| Yes a few, very few compared to the rest. You will note I said most of them don't use 0 days and even 1 days. A lot attempt exploitation in some form of another, typically for vulns older than a few months. It's simply too easy to use other means of delivery. Look at drive by: https://attack.mitre.org/techniques/T1189/ In most cases the only thing exploited is the sites hosting their malware (typical joomla/wp sites). Spear phishing attachment: https://attack.mitre.org/techniques/T1193 I see about 3 examples out of 40 that use exploits. Spearphishing link: https://attack.mitre.org/techniques/T1192/ 2/20 https://attack.mitre.org/techniques/T1190/ only 5 examples for public facing asset exploit,mostly sql injection. Mitre is not a complete list but they do a good job of keeping up with APT techniques.
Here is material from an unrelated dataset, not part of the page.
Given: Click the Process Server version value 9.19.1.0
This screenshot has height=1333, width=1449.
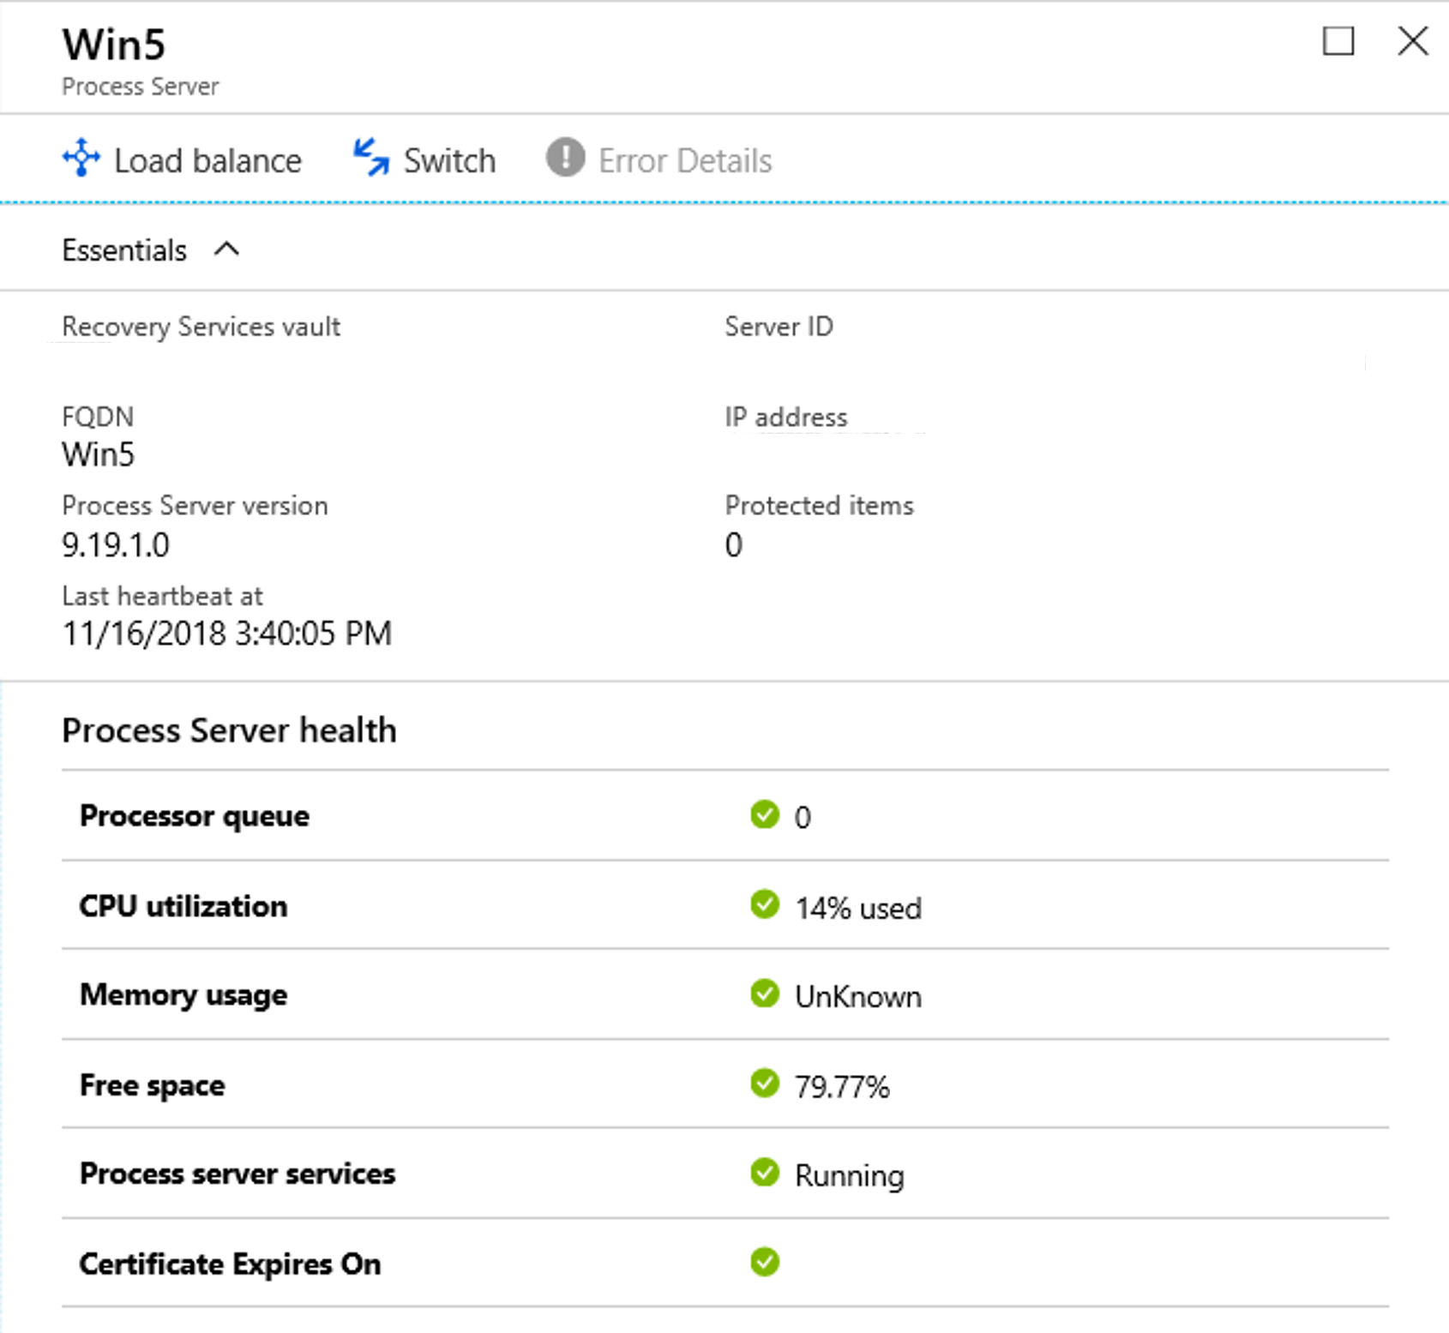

The most famous ones indeed use 0days and that is one of the reasons they're famous. But the end of the day they should be noteworthy based on damage done not "coolness" of the hack. Software exploitation is a thing but not only is it seen less and less, modern mitigations are making a lot of the techniques obsolete. Look at the fall of exploit kits as an example. |
Watering holes can be depending on how the malware is delivered once the user visits the site. If it just tries to download it and hope they click, that is not advanced IMO.
I do agree that this is what most organizations face as threats though. Resources like these are for people who want to eventually sell exploits, hunt for bugs, or learn enough to analyze them effectively. I do not think these are for teaching someone to teach corp users to not run docms.